The Port of Seattle, the landlord for operators, is not a signatory on the contract between the union and the employers. The terminal operator, SSA Terminals, did not respond to inquiries.
On Monday afternoon, ships anchored near the Port of Seattle were waiting to unload, Cho said, without offering an exact number.
Tacoma and Seattle ports support more than 58,000 jobs in the region and are an important gateway of Washington exports to Asian countries as well as imports by major regional companies.
Last week, the PMA said shipping companies were diverting cargo to the Gulf and East coasts. But the shift may have begun well before the most recent dispute. Port Commissioner Cho said Monday that shipping companies have been diverting cargo since the contract expired to avoid having containers stuck at sea in the instance of a slowdown.
As of Monday, importers didn't seem to feel the impact of this most recent dispute.
Outdoor retailer REI said it is monitoring the situation but has seen no impact on store or order fulfillment. Seattle-based Amazon and Starbucks, which rely on an extensive global supply chain, did not respond to inquiries.
The impact of redirecting cargo specific to the slowdown won't be felt for about two more weeks, according to the Port Authority of New York and New Jersey — the East Coast's largest container port.

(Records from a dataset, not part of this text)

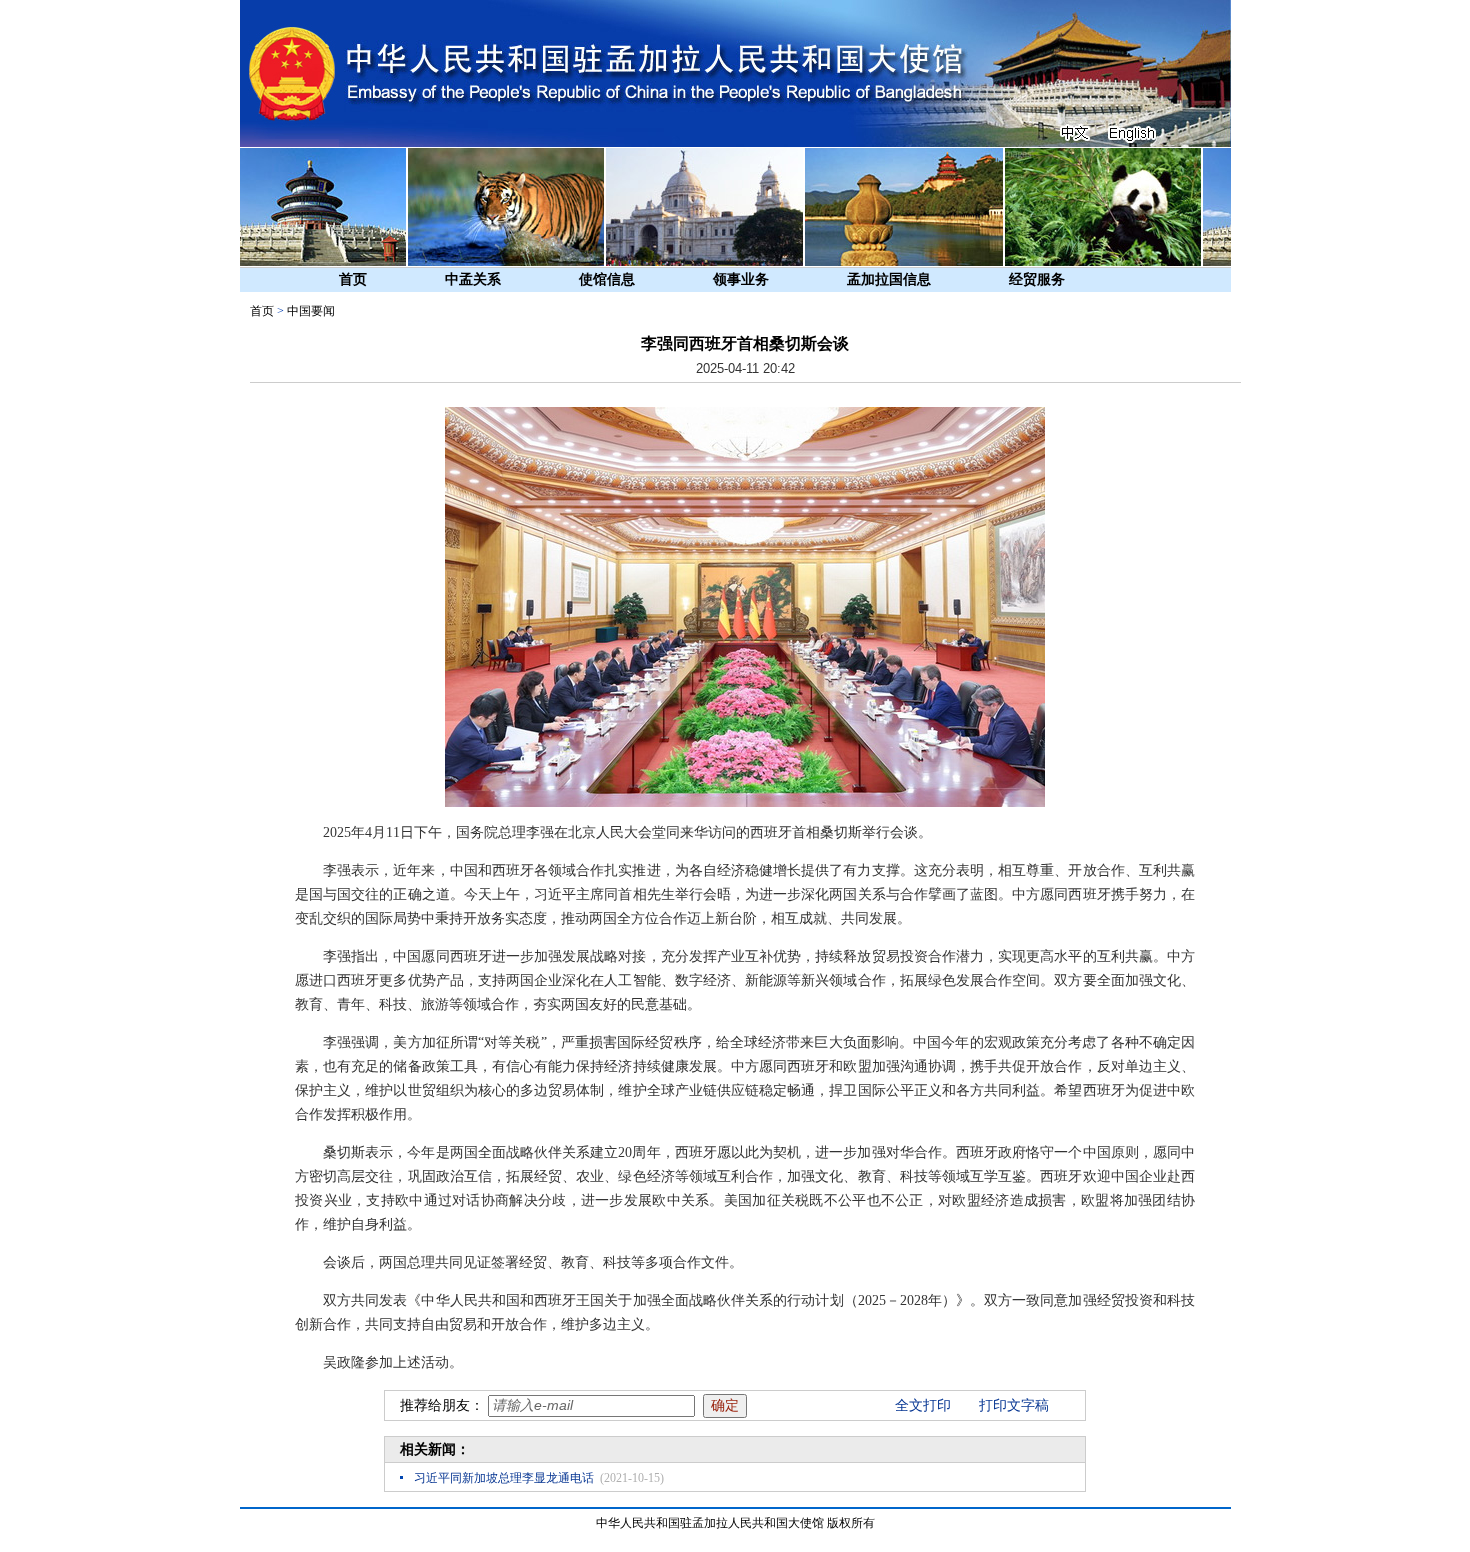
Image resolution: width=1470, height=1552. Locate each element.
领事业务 (741, 279)
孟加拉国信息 (889, 279)
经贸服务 (1037, 279)
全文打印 (923, 1405)
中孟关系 (473, 279)
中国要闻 (311, 311)
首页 (353, 279)
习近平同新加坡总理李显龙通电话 (504, 1478)
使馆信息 (607, 279)
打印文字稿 (1014, 1405)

The Port of New York and New Jersey regained the top spot as the U.S.' busiest port in April. According to global shipping giant Maersk, "shippers' preference for sending their cargo to the East Coast vs. the West has been growing for some time."

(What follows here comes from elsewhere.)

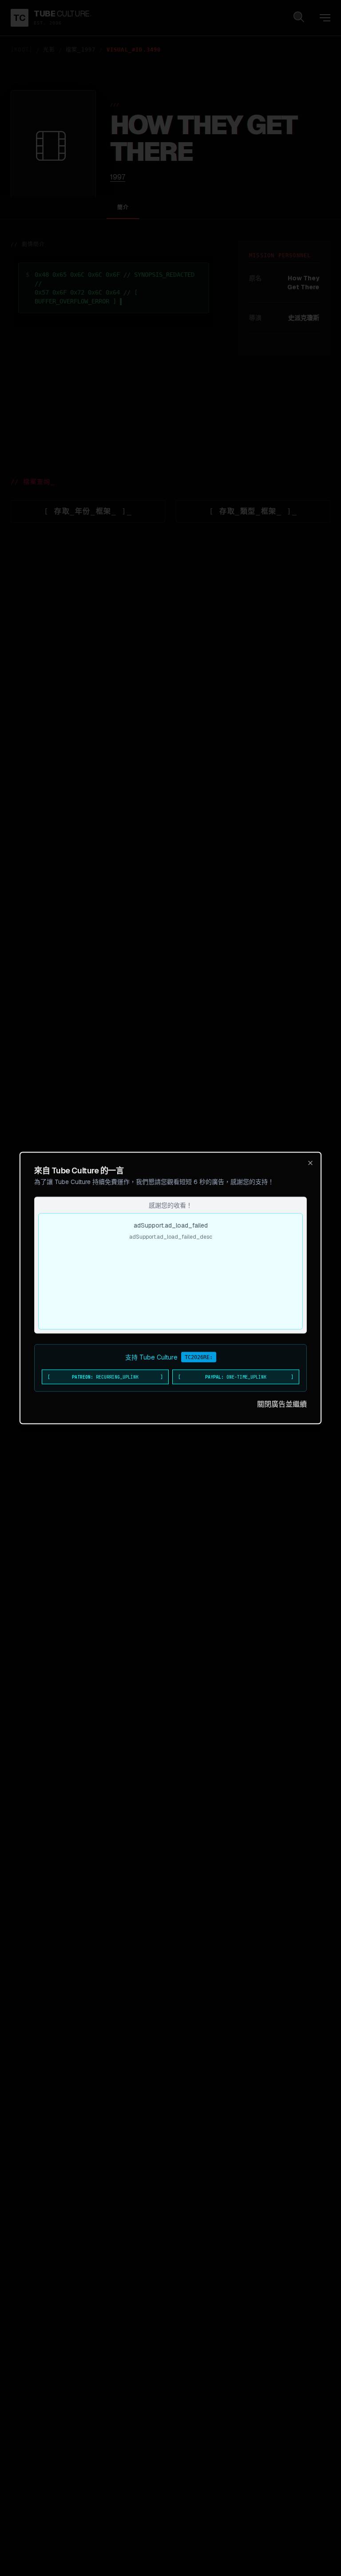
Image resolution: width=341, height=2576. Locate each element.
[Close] (310, 1163)
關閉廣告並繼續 (282, 1404)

According to a report by investment bank Cowen, East and Gulf coast ports have gained 3.2 percentage points of market share since May 2022. The report projected that 10% of freight that has been diverted to the East Coast will not return to the West Coast, but a majority of shippers will move back once the contract is finalized.
"If you have less volume of cargo, that's bad for the Port, bad for the supply chain, bad for truckers, bad for everyone involved," Cho said.
Once the contract is done, Cho said, the work will be to bring shipping companies back west. But he anticipates it will take time to convince freight to return, and it is still unclear when the negotiations will conclude.
The standoff is affecting West Coast ports, including two of the country's largest and most important hubs, in Los Angeles and Long Beach, Calif. Trade associations such as the National Retail Federation and the National Association of Manufacturers called on the Biden administration to mediate talks between the PMA and the ILWU to avoid further disruption at some of the countries' main hubs for Asian imports and exports.
The Biden administration intervened last year when rail workers threatened to strike without a contract.
According to the White House, acting Labor Secretary Julie Su is "regularly engaging with the parties, encouraging them to stay at the negotiating table and finish their work."